→ **PROBLEM DESCRIPTION**:
Transcribe the entries below exactly from their first line through the line containing "Given: Toggle the sidebar panel in status bar", and let no picture into the copy.

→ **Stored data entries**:
Content starts
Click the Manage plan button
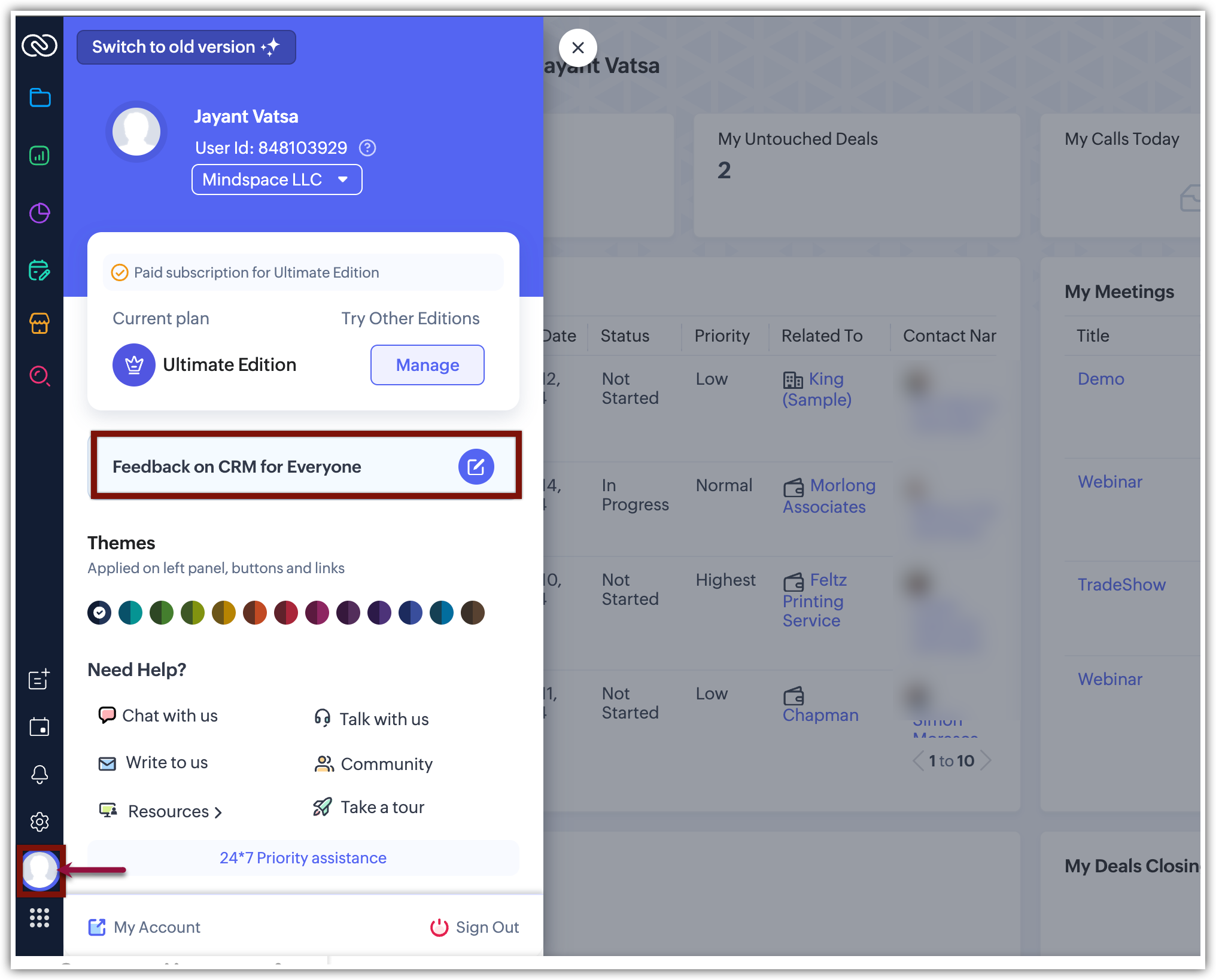Viewport: 1216px width, 980px height. coord(427,365)
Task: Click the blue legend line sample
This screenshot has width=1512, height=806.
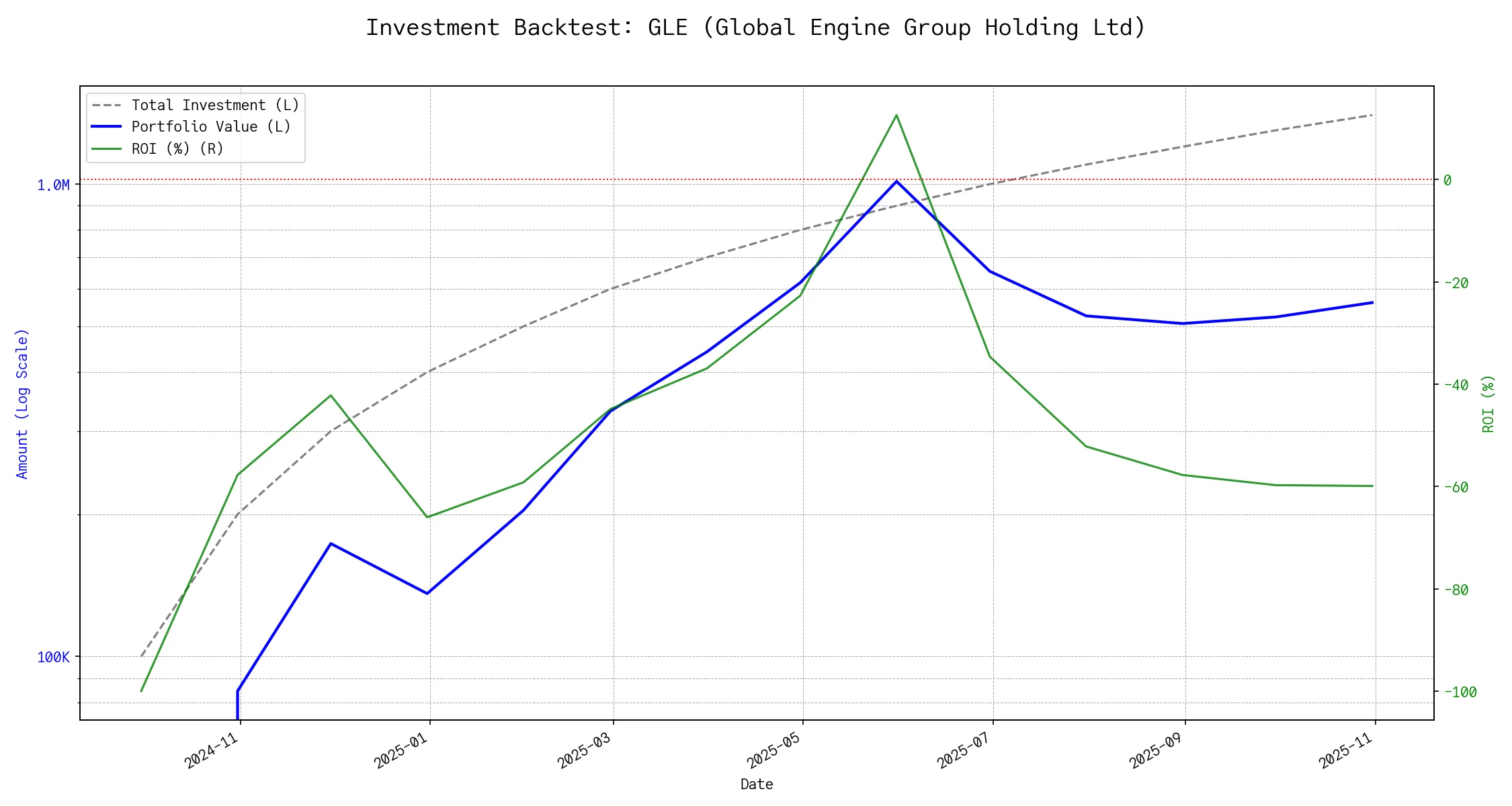Action: tap(107, 127)
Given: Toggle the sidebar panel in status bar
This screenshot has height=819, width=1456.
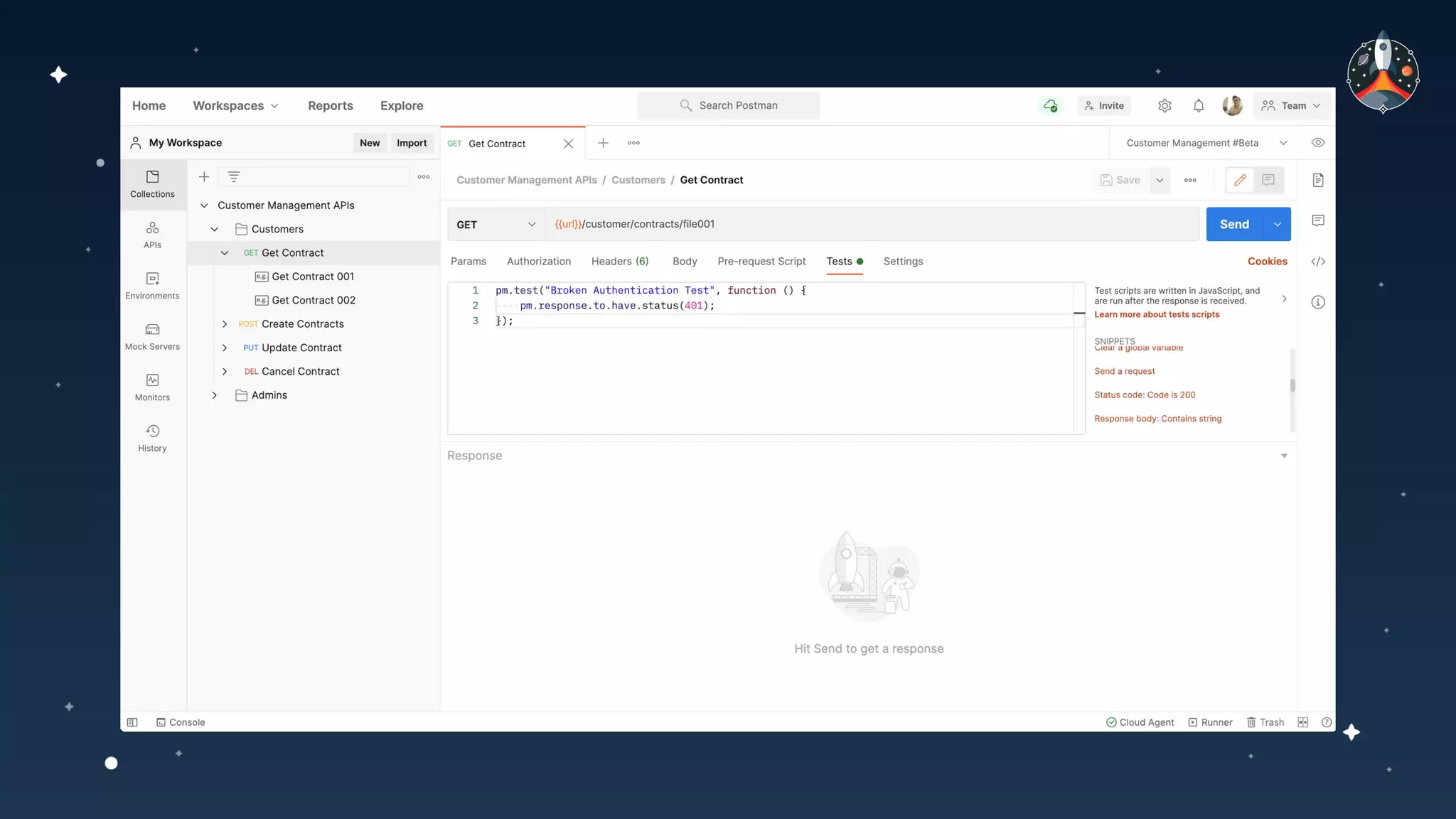Looking at the screenshot, I should click(132, 722).

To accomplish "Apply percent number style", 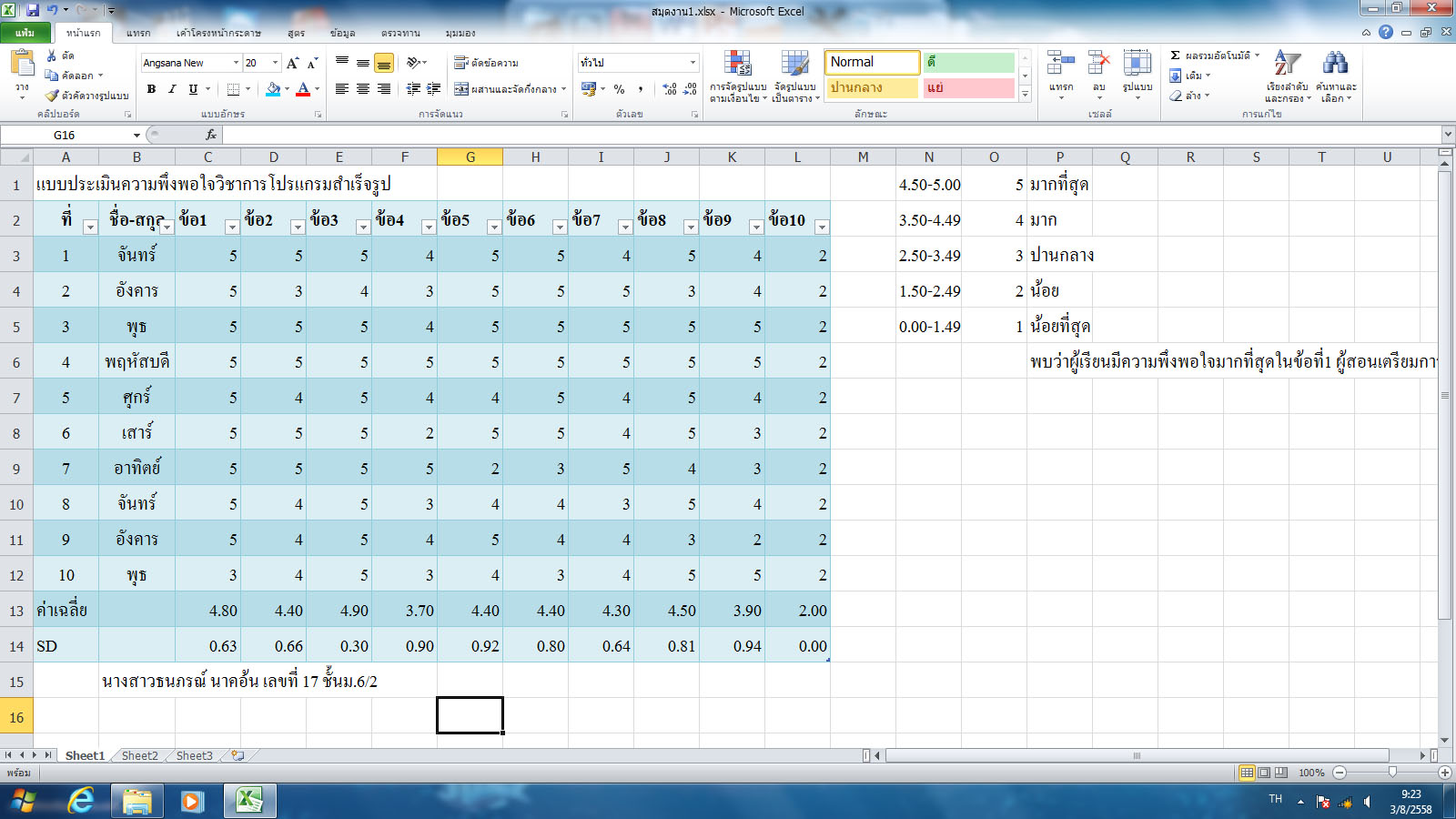I will [618, 89].
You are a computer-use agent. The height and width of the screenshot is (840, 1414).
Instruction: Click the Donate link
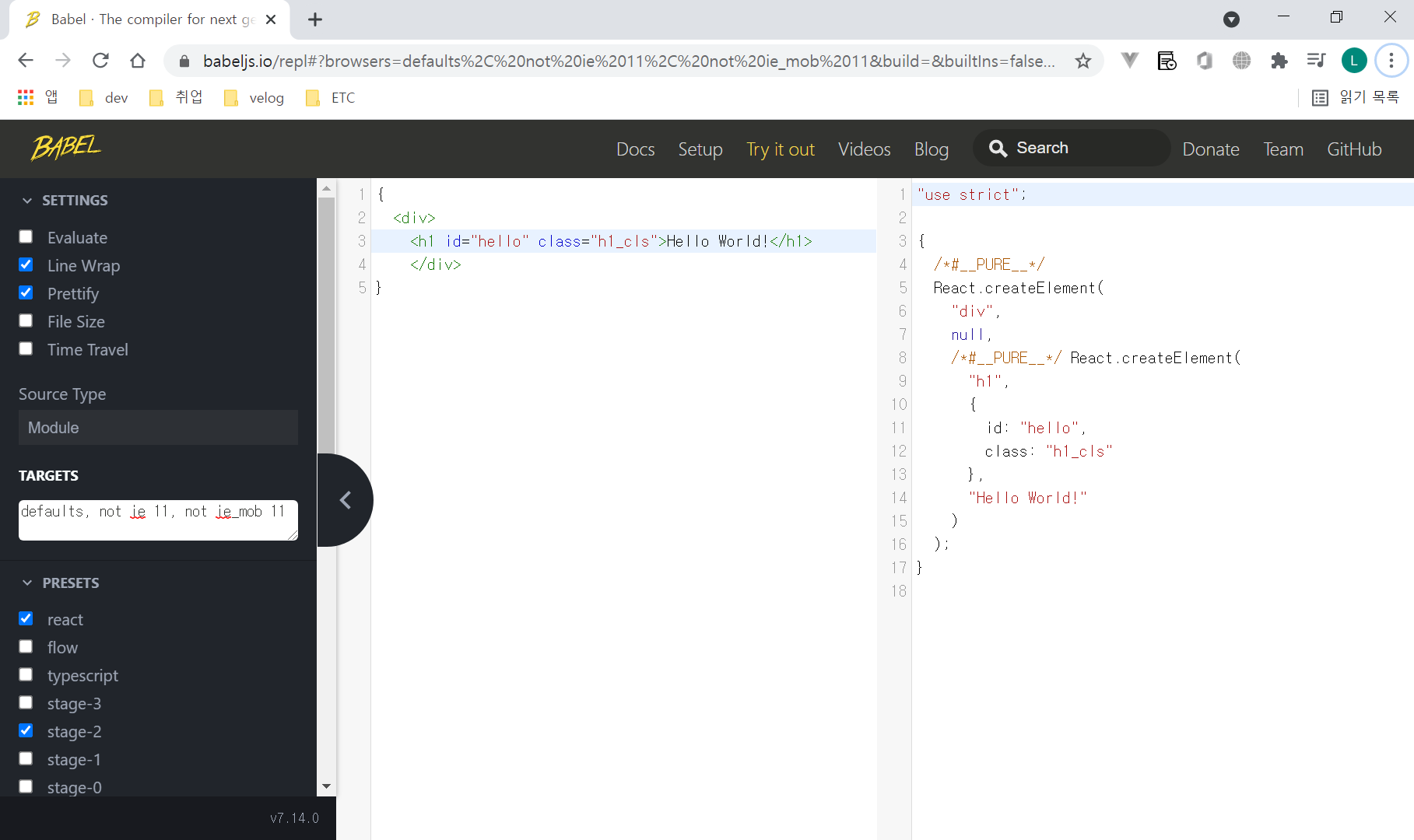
Content ends
→ **EXERCISE RESULT**:
Click the Manage plan button
Viewport: 1216px width, 980px height. coord(427,365)
Task: Click the blue legend line sample
This screenshot has width=1512, height=806.
Action: tap(107, 127)
Given: Toggle the sidebar panel in status bar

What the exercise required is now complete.